(Records from a dataset)
▬▬▬▬▬▬

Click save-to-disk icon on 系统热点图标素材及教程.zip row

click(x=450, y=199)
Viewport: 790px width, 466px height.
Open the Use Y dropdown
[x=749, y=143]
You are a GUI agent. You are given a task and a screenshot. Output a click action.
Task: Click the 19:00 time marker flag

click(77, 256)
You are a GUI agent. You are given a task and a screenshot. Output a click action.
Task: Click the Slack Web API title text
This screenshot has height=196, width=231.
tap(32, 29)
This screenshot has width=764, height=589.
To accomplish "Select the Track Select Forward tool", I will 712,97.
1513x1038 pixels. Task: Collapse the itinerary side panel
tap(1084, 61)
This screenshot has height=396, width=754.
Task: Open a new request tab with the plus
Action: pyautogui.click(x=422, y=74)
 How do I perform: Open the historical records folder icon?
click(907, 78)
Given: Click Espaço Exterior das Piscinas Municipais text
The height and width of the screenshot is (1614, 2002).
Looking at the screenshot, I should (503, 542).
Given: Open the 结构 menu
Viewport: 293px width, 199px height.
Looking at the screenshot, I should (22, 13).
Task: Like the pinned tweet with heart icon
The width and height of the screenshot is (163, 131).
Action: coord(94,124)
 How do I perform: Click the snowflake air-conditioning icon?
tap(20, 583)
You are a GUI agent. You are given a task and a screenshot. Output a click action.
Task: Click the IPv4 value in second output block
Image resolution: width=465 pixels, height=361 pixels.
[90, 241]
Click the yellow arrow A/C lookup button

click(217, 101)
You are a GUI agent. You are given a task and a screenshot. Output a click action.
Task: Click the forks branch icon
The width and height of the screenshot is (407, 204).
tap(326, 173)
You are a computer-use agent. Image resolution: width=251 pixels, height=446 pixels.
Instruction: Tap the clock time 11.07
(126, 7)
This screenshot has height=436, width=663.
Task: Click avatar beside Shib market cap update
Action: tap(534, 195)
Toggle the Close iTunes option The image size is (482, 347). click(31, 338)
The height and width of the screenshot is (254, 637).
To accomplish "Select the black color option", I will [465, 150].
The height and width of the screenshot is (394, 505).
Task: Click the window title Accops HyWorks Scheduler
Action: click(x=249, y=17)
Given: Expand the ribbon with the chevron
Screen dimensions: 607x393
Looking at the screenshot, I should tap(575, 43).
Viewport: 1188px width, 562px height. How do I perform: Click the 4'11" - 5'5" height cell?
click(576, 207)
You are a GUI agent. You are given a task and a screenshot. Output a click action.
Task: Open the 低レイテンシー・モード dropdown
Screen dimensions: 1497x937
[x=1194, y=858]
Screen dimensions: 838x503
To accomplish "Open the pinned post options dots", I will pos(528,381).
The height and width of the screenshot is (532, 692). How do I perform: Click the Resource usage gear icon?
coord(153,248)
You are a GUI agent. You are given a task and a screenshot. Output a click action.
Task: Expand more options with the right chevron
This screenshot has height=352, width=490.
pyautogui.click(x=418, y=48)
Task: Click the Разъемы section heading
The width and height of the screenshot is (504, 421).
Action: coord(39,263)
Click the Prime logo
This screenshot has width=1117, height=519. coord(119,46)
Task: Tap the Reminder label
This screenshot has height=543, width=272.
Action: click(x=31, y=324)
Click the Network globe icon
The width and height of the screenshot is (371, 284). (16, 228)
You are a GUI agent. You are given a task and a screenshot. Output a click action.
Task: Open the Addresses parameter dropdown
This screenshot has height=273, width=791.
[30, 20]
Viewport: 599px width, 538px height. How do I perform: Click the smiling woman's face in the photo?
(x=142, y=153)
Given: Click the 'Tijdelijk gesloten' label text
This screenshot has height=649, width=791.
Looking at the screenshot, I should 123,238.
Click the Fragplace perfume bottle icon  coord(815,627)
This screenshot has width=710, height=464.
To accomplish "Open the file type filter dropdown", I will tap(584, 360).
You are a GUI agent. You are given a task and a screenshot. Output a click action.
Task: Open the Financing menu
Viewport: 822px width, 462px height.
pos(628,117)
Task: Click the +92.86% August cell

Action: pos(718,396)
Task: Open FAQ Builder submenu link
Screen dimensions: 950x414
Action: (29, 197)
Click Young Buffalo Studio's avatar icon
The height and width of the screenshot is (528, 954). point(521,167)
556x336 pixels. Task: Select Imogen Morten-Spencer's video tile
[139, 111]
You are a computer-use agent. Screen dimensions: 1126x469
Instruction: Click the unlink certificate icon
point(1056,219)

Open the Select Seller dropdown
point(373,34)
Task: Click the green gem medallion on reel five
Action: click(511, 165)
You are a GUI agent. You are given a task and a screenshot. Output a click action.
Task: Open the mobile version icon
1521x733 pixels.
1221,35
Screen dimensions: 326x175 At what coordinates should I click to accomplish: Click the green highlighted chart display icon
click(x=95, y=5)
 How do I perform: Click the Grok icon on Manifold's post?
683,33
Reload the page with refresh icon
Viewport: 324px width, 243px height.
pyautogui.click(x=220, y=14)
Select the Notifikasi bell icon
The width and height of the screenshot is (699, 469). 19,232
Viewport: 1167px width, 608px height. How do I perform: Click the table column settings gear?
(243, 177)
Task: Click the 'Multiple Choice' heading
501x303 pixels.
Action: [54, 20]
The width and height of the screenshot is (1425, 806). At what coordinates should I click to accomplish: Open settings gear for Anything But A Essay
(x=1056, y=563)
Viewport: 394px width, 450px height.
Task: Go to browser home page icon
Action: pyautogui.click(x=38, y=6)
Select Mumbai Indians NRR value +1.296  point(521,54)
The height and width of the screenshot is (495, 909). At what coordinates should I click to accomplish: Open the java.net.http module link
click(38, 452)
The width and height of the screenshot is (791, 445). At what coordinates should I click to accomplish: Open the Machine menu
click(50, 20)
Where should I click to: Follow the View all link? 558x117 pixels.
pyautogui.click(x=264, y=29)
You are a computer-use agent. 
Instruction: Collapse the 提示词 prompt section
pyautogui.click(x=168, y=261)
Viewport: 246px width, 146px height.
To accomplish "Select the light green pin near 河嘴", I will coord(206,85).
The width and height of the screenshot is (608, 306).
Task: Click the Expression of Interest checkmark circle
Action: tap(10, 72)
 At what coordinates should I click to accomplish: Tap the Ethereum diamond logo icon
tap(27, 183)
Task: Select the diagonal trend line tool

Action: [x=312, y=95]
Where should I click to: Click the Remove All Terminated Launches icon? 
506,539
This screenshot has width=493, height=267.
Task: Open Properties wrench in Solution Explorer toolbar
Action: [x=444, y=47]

▬▬▬▬▬▬

## WHAT NEEDS TO BE DONE
The reply should restate the records above in full, character for character.

## SOLUTION TO THIS TASK
Click save-to-disk icon on 系统热点图标素材及教程.zip row

click(x=450, y=199)
Viewport: 790px width, 466px height.
Open the Use Y dropdown
[x=749, y=143]
You are a GUI agent. You are given a task and a screenshot. Output a click action.
Task: Click the 19:00 time marker flag

click(77, 256)
You are a GUI agent. You are given a task and a screenshot. Output a click action.
Task: Click the Slack Web API title text
This screenshot has height=196, width=231.
tap(32, 29)
This screenshot has width=764, height=589.
To accomplish "Select the Track Select Forward tool", I will 712,97.
1513x1038 pixels. Task: Collapse the itinerary side panel
tap(1084, 61)
This screenshot has height=396, width=754.
Task: Open a new request tab with the plus
Action: pyautogui.click(x=422, y=74)
 How do I perform: Open the historical records folder icon?
click(907, 78)
Given: Click Espaço Exterior das Piscinas Municipais text
The height and width of the screenshot is (1614, 2002).
Looking at the screenshot, I should (503, 542).
Given: Open the 结构 menu
Viewport: 293px width, 199px height.
Looking at the screenshot, I should (22, 13).
Task: Like the pinned tweet with heart icon
The width and height of the screenshot is (163, 131).
Action: coord(94,124)
 How do I perform: Click the snowflake air-conditioning icon?
tap(20, 583)
You are a GUI agent. You are given a task and a screenshot. Output a click action.
Task: Click the IPv4 value in second output block
Image resolution: width=465 pixels, height=361 pixels.
[90, 241]
Click the yellow arrow A/C lookup button

click(217, 101)
You are a GUI agent. You are given a task and a screenshot. Output a click action.
Task: Click the forks branch icon
The width and height of the screenshot is (407, 204).
tap(326, 173)
You are a computer-use agent. Image resolution: width=251 pixels, height=446 pixels.
Instruction: Tap the clock time 11.07
(126, 7)
This screenshot has height=436, width=663.
Task: Click avatar beside Shib market cap update
Action: tap(534, 195)
Toggle the Close iTunes option The image size is (482, 347). click(31, 338)
The height and width of the screenshot is (254, 637).
To accomplish "Select the black color option", I will [465, 150].
The height and width of the screenshot is (394, 505).
Task: Click the window title Accops HyWorks Scheduler
Action: click(x=249, y=17)
Given: Expand the ribbon with the chevron
Screen dimensions: 607x393
Looking at the screenshot, I should tap(575, 43).
Viewport: 1188px width, 562px height. How do I perform: Click the 4'11" - 5'5" height cell?
click(576, 207)
You are a GUI agent. You are given a task and a screenshot. Output a click action.
Task: Open the 低レイテンシー・モード dropdown
Screen dimensions: 1497x937
[x=1194, y=858]
Screen dimensions: 838x503
To accomplish "Open the pinned post options dots", I will pos(528,381).
The height and width of the screenshot is (532, 692). How do I perform: Click the Resource usage gear icon?
coord(153,248)
You are a GUI agent. You are given a task and a screenshot. Output a click action.
Task: Expand more options with the right chevron
This screenshot has height=352, width=490.
pyautogui.click(x=418, y=48)
Task: Click the Разъемы section heading
The width and height of the screenshot is (504, 421).
Action: coord(39,263)
Click the Prime logo
This screenshot has width=1117, height=519. coord(119,46)
Task: Tap the Reminder label
This screenshot has height=543, width=272.
Action: click(x=31, y=324)
Click the Network globe icon
The width and height of the screenshot is (371, 284). (16, 228)
You are a GUI agent. You are given a task and a screenshot. Output a click action.
Task: Open the Addresses parameter dropdown
This screenshot has height=273, width=791.
[30, 20]
Viewport: 599px width, 538px height. How do I perform: Click the smiling woman's face in the photo?
(x=142, y=153)
Given: Click the 'Tijdelijk gesloten' label text
This screenshot has height=649, width=791.
Looking at the screenshot, I should 123,238.
Click the Fragplace perfume bottle icon  coord(815,627)
This screenshot has width=710, height=464.
To accomplish "Open the file type filter dropdown", I will tap(584, 360).
You are a GUI agent. You are given a task and a screenshot. Output a click action.
Task: Open the Financing menu
Viewport: 822px width, 462px height.
pos(628,117)
Task: Click the +92.86% August cell

Action: pos(718,396)
Task: Open FAQ Builder submenu link
Screen dimensions: 950x414
Action: (29, 197)
Click Young Buffalo Studio's avatar icon
The height and width of the screenshot is (528, 954). point(521,167)
556x336 pixels. Task: Select Imogen Morten-Spencer's video tile
[139, 111]
You are a computer-use agent. Screen dimensions: 1126x469
Instruction: Click the unlink certificate icon
point(1056,219)

Open the Select Seller dropdown
point(373,34)
Task: Click the green gem medallion on reel five
Action: click(511, 165)
You are a GUI agent. You are given a task and a screenshot. Output a click action.
Task: Open the mobile version icon
1521x733 pixels.
1221,35
Screen dimensions: 326x175 At what coordinates should I click to accomplish: Click the green highlighted chart display icon
click(x=95, y=5)
 How do I perform: Click the Grok icon on Manifold's post?
683,33
Reload the page with refresh icon
Viewport: 324px width, 243px height.
pyautogui.click(x=220, y=14)
Select the Notifikasi bell icon
The width and height of the screenshot is (699, 469). 19,232
Viewport: 1167px width, 608px height. How do I perform: Click the table column settings gear?
(243, 177)
Task: Click the 'Multiple Choice' heading
501x303 pixels.
Action: [54, 20]
The width and height of the screenshot is (1425, 806). At what coordinates should I click to accomplish: Open settings gear for Anything But A Essay
(x=1056, y=563)
Viewport: 394px width, 450px height.
Task: Go to browser home page icon
Action: pyautogui.click(x=38, y=6)
Select Mumbai Indians NRR value +1.296  point(521,54)
The height and width of the screenshot is (495, 909). At what coordinates should I click to accomplish: Open the java.net.http module link
click(38, 452)
The width and height of the screenshot is (791, 445). At what coordinates should I click to accomplish: Open the Machine menu
click(50, 20)
Where should I click to: Follow the View all link? 558x117 pixels.
pyautogui.click(x=264, y=29)
You are a computer-use agent. 
Instruction: Collapse the 提示词 prompt section
pyautogui.click(x=168, y=261)
Viewport: 246px width, 146px height.
To accomplish "Select the light green pin near 河嘴", I will coord(206,85).
The width and height of the screenshot is (608, 306).
Task: Click the Expression of Interest checkmark circle
Action: tap(10, 72)
 At what coordinates should I click to accomplish: Tap the Ethereum diamond logo icon
tap(27, 183)
Task: Select the diagonal trend line tool

Action: [x=312, y=95]
Where should I click to: Click the Remove All Terminated Launches icon? 
506,539
This screenshot has width=493, height=267.
Task: Open Properties wrench in Solution Explorer toolbar
Action: [x=444, y=47]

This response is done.